Reputation: 5149
I have a K8s cluster that was working properly but because of power failure, all the nodes got rebooted.
At the moment I have some problem recovering the master (and other nodes):
sudo systemctl kubelet status
is returning Unknown operation kubelet.
but when I run kubeadm init ...
(the command that I set up the cluster with) it returns:error execution phase preflight: [preflight] Some fatal errors occurred:
[ERROR Port-6443]: Port 6443 is in use
[ERROR Port-10251]: Port 10251 is in use
[ERROR Port-10252]: Port 10252 is in use
[ERROR FileAvailable--etc-kubernetes-manifests-kube-apiserver.yaml]: /etc/kubernetes/manifests/kube-apiserver.yaml already exists
[ERROR FileAvailable--etc-kubernetes-manifests-kube-controller-manager.yaml]: /etc/kubernetes/manifests/kube-controller-manager.yaml already exists
[ERROR FileAvailable--etc-kubernetes-manifests-kube-scheduler.yaml]: /etc/kubernetes/manifests/kube-scheduler.yaml already exists
[ERROR FileAvailable--etc-kubernetes-manifests-etcd.yaml]: /etc/kubernetes/manifests/etcd.yaml already exists
[ERROR Port-10250]: Port 10250 is in use
[ERROR Port-2379]: Port 2379 is in use
[ERROR Port-2380]: Port 2380 is in use
[ERROR DirAvailable--var-lib-etcd]: /var/lib/etcd is not empty
and when I checked those ports I can see that kubelet and other K8s components are using them:
~/k8s-multi-node$ sudo lsof -i :10251
COMMAND PID USER FD TYPE DEVICE SIZE/OFF NODE NAME
kube-sche 26292 root 3u IPv6 104933 0t0 TCP *:10251 (LISTEN)
~/k8s-multi-node$ sudo lsof -i :10252
COMMAND PID USER FD TYPE DEVICE SIZE/OFF NODE NAME
kube-cont 26256 root 3u IPv6 115541 0t0 TCP *:10252 (LISTEN)
~/k8s-multi-node$ sudo lsof -i :10250
COMMAND PID USER FD TYPE DEVICE SIZE/OFF NODE NAME
kubelet 24781 root 27u IPv6 106821 0t0 TCP *:10250 (LISTEN)
I tried to kill them but they start to use those ports again.
So what is the proper way to recover such a cluster?
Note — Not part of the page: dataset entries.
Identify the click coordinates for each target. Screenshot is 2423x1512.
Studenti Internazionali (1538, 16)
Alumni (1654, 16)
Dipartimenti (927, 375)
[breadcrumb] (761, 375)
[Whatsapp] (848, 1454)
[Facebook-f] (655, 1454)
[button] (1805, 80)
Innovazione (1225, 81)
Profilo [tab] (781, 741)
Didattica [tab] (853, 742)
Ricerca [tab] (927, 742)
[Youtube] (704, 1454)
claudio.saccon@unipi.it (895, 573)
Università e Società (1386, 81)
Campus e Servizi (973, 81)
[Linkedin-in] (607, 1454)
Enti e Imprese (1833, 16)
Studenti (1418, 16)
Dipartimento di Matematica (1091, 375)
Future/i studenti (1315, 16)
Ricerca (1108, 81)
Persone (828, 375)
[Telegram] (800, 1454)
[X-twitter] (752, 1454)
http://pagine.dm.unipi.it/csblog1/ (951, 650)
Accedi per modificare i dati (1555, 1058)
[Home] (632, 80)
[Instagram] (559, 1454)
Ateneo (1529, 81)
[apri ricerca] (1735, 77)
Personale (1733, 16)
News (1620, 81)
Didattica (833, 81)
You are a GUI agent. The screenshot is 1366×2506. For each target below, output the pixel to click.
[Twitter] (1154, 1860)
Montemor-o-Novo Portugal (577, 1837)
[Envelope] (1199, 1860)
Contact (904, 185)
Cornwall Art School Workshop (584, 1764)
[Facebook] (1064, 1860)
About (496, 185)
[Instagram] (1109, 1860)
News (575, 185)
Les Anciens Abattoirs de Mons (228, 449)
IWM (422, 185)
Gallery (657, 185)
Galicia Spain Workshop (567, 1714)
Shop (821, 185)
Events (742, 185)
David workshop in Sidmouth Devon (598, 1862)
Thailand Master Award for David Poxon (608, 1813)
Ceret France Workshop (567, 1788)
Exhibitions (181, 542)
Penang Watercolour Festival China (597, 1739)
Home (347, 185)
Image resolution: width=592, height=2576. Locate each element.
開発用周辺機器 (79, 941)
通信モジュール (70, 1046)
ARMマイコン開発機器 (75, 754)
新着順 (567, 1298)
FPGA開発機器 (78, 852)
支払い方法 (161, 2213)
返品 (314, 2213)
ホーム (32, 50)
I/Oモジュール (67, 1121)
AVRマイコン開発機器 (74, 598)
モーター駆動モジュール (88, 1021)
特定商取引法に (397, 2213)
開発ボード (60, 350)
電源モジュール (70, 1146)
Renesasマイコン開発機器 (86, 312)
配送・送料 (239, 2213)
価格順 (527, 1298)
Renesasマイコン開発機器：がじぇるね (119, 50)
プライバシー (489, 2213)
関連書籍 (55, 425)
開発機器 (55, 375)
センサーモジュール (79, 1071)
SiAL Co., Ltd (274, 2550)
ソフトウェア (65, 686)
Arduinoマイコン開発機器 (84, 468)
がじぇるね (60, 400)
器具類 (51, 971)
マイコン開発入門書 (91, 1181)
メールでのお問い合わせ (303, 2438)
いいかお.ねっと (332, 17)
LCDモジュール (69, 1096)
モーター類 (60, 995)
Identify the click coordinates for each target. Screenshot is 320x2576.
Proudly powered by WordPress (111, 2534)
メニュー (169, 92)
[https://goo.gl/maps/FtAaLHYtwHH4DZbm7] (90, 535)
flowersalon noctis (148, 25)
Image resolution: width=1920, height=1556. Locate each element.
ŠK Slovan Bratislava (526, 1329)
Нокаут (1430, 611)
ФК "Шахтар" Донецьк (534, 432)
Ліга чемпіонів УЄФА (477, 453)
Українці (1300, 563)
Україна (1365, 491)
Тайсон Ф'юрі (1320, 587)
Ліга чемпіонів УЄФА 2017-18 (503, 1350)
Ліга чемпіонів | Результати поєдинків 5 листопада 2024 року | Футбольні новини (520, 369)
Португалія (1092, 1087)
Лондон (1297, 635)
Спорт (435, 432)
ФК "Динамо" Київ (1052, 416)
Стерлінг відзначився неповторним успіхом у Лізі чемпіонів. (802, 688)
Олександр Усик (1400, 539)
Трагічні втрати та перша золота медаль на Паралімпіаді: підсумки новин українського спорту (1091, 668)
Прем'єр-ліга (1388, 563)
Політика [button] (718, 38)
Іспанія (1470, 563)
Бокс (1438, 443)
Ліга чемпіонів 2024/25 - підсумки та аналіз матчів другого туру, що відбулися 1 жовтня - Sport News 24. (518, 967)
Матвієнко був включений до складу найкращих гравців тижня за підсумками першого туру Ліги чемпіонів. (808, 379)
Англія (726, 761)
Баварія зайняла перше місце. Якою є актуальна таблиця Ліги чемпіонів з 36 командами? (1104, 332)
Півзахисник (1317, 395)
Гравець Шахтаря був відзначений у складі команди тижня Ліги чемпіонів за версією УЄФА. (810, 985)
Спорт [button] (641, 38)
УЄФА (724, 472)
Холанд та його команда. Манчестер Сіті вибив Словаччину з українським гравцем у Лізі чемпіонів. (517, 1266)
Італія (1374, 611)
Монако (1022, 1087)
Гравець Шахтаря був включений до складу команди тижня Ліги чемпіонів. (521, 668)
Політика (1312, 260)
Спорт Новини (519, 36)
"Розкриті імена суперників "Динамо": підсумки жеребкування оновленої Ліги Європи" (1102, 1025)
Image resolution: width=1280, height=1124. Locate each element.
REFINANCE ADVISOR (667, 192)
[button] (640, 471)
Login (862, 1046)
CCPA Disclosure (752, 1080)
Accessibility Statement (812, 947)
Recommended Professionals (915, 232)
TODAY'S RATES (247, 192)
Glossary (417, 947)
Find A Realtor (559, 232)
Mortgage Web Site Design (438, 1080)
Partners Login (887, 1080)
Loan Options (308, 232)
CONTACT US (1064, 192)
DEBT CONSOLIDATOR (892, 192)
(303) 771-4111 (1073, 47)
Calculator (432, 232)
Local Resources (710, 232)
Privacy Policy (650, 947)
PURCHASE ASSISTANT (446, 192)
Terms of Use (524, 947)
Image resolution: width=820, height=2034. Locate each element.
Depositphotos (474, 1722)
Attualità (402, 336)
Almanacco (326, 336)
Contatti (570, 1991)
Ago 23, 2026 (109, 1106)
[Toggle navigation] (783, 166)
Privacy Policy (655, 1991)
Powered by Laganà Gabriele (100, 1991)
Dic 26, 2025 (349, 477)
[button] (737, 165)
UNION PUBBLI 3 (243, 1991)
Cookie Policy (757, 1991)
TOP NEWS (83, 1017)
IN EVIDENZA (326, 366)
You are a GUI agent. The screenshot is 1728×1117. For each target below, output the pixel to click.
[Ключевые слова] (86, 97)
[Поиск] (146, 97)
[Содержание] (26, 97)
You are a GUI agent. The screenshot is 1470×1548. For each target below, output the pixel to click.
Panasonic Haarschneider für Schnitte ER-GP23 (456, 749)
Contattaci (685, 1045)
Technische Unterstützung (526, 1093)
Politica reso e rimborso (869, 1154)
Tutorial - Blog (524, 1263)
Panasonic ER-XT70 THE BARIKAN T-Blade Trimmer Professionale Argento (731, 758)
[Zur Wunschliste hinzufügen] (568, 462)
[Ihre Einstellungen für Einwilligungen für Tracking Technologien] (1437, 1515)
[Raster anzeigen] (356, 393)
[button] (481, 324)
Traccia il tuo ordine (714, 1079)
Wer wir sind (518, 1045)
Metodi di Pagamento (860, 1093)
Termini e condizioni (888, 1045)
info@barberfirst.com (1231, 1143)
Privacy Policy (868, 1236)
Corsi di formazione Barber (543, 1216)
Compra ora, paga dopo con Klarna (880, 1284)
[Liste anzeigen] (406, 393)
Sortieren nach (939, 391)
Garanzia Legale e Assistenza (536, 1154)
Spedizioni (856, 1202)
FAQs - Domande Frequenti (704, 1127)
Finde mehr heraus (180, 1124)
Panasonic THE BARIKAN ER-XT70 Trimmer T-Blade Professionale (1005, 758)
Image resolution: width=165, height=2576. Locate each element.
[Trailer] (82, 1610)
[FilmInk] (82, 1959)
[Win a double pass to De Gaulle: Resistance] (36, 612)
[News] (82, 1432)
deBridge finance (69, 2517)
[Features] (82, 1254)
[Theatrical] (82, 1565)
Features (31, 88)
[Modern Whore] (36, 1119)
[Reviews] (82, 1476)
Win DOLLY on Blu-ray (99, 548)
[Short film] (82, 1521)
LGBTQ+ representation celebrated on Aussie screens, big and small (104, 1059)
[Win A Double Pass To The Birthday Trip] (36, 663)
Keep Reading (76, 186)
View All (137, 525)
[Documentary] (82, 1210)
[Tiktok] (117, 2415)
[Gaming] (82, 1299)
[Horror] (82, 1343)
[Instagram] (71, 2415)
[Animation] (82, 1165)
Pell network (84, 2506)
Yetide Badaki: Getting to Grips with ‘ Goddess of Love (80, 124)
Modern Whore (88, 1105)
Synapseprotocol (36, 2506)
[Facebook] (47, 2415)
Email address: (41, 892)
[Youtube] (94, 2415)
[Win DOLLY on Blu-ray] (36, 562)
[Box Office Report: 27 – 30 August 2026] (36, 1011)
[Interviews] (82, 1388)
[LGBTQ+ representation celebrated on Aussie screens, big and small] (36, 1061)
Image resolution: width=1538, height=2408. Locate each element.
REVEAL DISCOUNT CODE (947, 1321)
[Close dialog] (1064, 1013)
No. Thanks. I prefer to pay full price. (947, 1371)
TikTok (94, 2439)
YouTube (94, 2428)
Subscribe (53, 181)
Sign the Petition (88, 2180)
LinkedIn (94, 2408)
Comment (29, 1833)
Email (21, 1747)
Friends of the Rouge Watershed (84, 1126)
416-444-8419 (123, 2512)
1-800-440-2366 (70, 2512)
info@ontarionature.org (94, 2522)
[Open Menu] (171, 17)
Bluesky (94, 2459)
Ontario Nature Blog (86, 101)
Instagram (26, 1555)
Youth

Do I need to remove kubelet and all the otehr components and install them again?
Upvotes: 5
Views: 9527
Reputation: 44559
You need to first stop kubelet using sudo systemctl stop kubelet.service
After that run kubeadm reset
and then kubeadm init
. Note that this will clean up existing cluster and create a new cluster altogether.
Regarding proper way to recover check this question
Upvotes: 19